Data drawn from a collection
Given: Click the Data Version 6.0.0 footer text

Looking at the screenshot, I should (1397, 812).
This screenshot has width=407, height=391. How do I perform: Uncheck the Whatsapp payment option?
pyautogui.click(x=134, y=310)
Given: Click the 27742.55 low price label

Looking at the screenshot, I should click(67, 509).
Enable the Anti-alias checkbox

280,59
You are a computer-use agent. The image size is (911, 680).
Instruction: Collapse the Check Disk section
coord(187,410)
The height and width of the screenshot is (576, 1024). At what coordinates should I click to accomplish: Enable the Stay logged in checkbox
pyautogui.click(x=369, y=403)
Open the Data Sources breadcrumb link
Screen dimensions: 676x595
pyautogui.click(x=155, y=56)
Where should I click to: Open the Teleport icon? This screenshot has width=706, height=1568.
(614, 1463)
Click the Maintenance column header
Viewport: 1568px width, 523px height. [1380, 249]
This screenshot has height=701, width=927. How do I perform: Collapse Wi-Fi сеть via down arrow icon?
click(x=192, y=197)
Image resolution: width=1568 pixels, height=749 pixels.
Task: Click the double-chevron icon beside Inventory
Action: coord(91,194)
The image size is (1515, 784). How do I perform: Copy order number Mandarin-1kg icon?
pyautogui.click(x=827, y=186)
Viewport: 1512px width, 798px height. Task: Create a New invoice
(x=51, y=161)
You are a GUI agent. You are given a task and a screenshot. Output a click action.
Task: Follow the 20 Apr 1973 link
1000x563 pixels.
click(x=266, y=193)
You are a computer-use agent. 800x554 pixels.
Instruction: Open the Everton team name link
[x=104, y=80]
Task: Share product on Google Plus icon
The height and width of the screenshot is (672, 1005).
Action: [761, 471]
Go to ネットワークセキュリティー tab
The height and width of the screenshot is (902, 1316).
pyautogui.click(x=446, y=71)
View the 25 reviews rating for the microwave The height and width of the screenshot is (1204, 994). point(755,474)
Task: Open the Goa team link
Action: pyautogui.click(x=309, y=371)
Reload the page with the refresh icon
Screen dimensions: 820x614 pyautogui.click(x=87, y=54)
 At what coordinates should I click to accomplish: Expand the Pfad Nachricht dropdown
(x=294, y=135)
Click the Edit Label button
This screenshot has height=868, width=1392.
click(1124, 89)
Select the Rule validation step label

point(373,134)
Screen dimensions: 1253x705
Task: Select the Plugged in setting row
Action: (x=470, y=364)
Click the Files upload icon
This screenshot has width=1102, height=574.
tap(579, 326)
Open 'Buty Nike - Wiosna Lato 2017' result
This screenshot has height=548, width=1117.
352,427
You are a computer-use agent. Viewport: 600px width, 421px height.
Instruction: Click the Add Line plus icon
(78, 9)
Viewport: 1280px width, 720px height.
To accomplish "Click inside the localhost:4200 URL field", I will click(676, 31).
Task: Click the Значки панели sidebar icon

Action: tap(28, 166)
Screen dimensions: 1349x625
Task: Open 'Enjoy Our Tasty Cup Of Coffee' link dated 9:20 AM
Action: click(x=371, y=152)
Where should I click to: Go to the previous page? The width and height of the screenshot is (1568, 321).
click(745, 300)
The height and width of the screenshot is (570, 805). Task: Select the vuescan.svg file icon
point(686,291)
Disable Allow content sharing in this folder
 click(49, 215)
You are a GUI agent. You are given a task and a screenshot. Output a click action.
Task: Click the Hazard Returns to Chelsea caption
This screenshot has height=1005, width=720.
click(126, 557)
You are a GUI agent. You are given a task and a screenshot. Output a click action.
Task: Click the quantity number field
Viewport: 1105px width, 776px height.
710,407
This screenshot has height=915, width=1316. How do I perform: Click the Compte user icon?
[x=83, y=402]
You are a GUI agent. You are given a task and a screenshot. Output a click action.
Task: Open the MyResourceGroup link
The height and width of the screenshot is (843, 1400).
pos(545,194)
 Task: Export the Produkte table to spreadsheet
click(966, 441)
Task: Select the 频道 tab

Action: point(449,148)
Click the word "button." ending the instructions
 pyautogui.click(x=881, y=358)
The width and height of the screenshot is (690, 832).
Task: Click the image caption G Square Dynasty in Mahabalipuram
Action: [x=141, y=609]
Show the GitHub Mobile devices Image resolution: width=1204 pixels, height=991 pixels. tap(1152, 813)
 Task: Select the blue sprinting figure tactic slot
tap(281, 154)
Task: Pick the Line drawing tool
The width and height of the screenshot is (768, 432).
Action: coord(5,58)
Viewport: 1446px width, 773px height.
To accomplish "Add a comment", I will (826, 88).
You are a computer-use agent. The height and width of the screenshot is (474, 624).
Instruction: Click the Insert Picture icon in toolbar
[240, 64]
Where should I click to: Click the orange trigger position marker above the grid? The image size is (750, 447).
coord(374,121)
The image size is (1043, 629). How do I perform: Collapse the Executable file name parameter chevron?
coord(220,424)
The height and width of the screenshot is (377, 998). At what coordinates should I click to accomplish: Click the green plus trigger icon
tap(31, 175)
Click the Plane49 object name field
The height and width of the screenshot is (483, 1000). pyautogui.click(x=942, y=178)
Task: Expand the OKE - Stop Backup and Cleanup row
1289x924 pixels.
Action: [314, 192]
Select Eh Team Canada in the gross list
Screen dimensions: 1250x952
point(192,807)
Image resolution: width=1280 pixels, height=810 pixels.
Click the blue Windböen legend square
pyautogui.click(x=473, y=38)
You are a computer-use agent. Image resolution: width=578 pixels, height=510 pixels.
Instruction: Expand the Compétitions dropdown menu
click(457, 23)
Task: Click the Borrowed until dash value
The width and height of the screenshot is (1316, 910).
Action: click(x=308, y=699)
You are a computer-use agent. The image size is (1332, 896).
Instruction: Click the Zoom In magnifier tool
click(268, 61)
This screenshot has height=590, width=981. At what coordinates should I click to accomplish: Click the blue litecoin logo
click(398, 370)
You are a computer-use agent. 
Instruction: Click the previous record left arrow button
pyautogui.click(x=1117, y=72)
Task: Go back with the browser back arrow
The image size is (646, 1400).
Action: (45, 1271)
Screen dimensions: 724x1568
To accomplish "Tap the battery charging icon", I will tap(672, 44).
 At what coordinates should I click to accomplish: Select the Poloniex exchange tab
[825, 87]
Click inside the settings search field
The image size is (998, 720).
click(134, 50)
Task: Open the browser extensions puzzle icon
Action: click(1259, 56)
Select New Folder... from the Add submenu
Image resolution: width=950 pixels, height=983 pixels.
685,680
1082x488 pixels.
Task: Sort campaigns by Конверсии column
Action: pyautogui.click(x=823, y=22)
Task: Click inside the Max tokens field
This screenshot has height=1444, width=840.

• GOAL: Reproduce every one of the entries above word for word, keeping each line as it appears.

• REPLY:
Given: Click the Data Version 6.0.0 footer text

Looking at the screenshot, I should (1397, 812).
This screenshot has width=407, height=391. How do I perform: Uncheck the Whatsapp payment option?
pyautogui.click(x=134, y=310)
Given: Click the 27742.55 low price label

Looking at the screenshot, I should click(67, 509).
Enable the Anti-alias checkbox

280,59
You are a computer-use agent. The image size is (911, 680).
Instruction: Collapse the Check Disk section
coord(187,410)
The height and width of the screenshot is (576, 1024). At what coordinates should I click to accomplish: Enable the Stay logged in checkbox
pyautogui.click(x=369, y=403)
Open the Data Sources breadcrumb link
Screen dimensions: 676x595
pyautogui.click(x=155, y=56)
Where should I click to: Open the Teleport icon? This screenshot has width=706, height=1568.
(614, 1463)
Click the Maintenance column header
Viewport: 1568px width, 523px height. [1380, 249]
This screenshot has height=701, width=927. How do I perform: Collapse Wi-Fi сеть via down arrow icon?
click(x=192, y=197)
Image resolution: width=1568 pixels, height=749 pixels.
Task: Click the double-chevron icon beside Inventory
Action: coord(91,194)
The image size is (1515, 784). How do I perform: Copy order number Mandarin-1kg icon?
pyautogui.click(x=827, y=186)
Viewport: 1512px width, 798px height. Task: Create a New invoice
(x=51, y=161)
You are a GUI agent. You are given a task and a screenshot. Output a click action.
Task: Follow the 20 Apr 1973 link
1000x563 pixels.
click(x=266, y=193)
You are a computer-use agent. 800x554 pixels.
Instruction: Open the Everton team name link
[x=104, y=80]
Task: Share product on Google Plus icon
The height and width of the screenshot is (672, 1005).
Action: [761, 471]
Go to ネットワークセキュリティー tab
The height and width of the screenshot is (902, 1316).
pyautogui.click(x=446, y=71)
View the 25 reviews rating for the microwave The height and width of the screenshot is (1204, 994). point(755,474)
Task: Open the Goa team link
Action: pyautogui.click(x=309, y=371)
Reload the page with the refresh icon
Screen dimensions: 820x614 pyautogui.click(x=87, y=54)
 At what coordinates should I click to accomplish: Expand the Pfad Nachricht dropdown
(x=294, y=135)
Click the Edit Label button
This screenshot has height=868, width=1392.
click(1124, 89)
Select the Rule validation step label

point(373,134)
Screen dimensions: 1253x705
Task: Select the Plugged in setting row
Action: (x=470, y=364)
Click the Files upload icon
This screenshot has width=1102, height=574.
tap(579, 326)
Open 'Buty Nike - Wiosna Lato 2017' result
This screenshot has height=548, width=1117.
352,427
You are a computer-use agent. Viewport: 600px width, 421px height.
Instruction: Click the Add Line plus icon
(78, 9)
Viewport: 1280px width, 720px height.
To accomplish "Click inside the localhost:4200 URL field", I will click(676, 31).
Task: Click the Значки панели sidebar icon

Action: tap(28, 166)
Screen dimensions: 1349x625
Task: Open 'Enjoy Our Tasty Cup Of Coffee' link dated 9:20 AM
Action: click(x=371, y=152)
Where should I click to: Go to the previous page? The width and height of the screenshot is (1568, 321).
click(745, 300)
The height and width of the screenshot is (570, 805). Task: Select the vuescan.svg file icon
point(686,291)
Disable Allow content sharing in this folder
 click(49, 215)
You are a GUI agent. You are given a task and a screenshot. Output a click action.
Task: Click the Hazard Returns to Chelsea caption
This screenshot has height=1005, width=720.
click(126, 557)
You are a GUI agent. You are given a task and a screenshot. Output a click action.
Task: Click the quantity number field
Viewport: 1105px width, 776px height.
710,407
This screenshot has height=915, width=1316. How do I perform: Click the Compte user icon?
[x=83, y=402]
You are a GUI agent. You are given a task and a screenshot. Output a click action.
Task: Open the MyResourceGroup link
The height and width of the screenshot is (843, 1400).
pos(545,194)
 Task: Export the Produkte table to spreadsheet
click(966, 441)
Task: Select the 频道 tab

Action: point(449,148)
Click the word "button." ending the instructions
 pyautogui.click(x=881, y=358)
The width and height of the screenshot is (690, 832).
Task: Click the image caption G Square Dynasty in Mahabalipuram
Action: [x=141, y=609]
Show the GitHub Mobile devices Image resolution: width=1204 pixels, height=991 pixels. tap(1152, 813)
 Task: Select the blue sprinting figure tactic slot
tap(281, 154)
Task: Pick the Line drawing tool
The width and height of the screenshot is (768, 432).
Action: coord(5,58)
Viewport: 1446px width, 773px height.
To accomplish "Add a comment", I will (826, 88).
You are a computer-use agent. The height and width of the screenshot is (474, 624).
Instruction: Click the Insert Picture icon in toolbar
[240, 64]
Where should I click to: Click the orange trigger position marker above the grid? The image size is (750, 447).
coord(374,121)
The image size is (1043, 629). How do I perform: Collapse the Executable file name parameter chevron?
coord(220,424)
The height and width of the screenshot is (377, 998). At what coordinates should I click to accomplish: Click the green plus trigger icon
tap(31, 175)
Click the Plane49 object name field
The height and width of the screenshot is (483, 1000). pyautogui.click(x=942, y=178)
Task: Expand the OKE - Stop Backup and Cleanup row
1289x924 pixels.
Action: [314, 192]
Select Eh Team Canada in the gross list
Screen dimensions: 1250x952
point(192,807)
Image resolution: width=1280 pixels, height=810 pixels.
Click the blue Windböen legend square
pyautogui.click(x=473, y=38)
You are a computer-use agent. Image resolution: width=578 pixels, height=510 pixels.
Instruction: Expand the Compétitions dropdown menu
click(457, 23)
Task: Click the Borrowed until dash value
The width and height of the screenshot is (1316, 910).
Action: click(x=308, y=699)
You are a computer-use agent. The image size is (1332, 896).
Instruction: Click the Zoom In magnifier tool
click(268, 61)
This screenshot has height=590, width=981. At what coordinates should I click to accomplish: Click the blue litecoin logo
click(398, 370)
You are a computer-use agent. 
Instruction: Click the previous record left arrow button
pyautogui.click(x=1117, y=72)
Task: Go back with the browser back arrow
The image size is (646, 1400).
Action: (45, 1271)
Screen dimensions: 724x1568
To accomplish "Tap the battery charging icon", I will tap(672, 44).
 At what coordinates should I click to accomplish: Select the Poloniex exchange tab
[825, 87]
Click inside the settings search field
The image size is (998, 720).
click(134, 50)
Task: Open the browser extensions puzzle icon
Action: click(1259, 56)
Select New Folder... from the Add submenu
Image resolution: width=950 pixels, height=983 pixels.
685,680
1082x488 pixels.
Task: Sort campaigns by Конверсии column
Action: pyautogui.click(x=823, y=22)
Task: Click inside the Max tokens field
This screenshot has height=1444, width=840.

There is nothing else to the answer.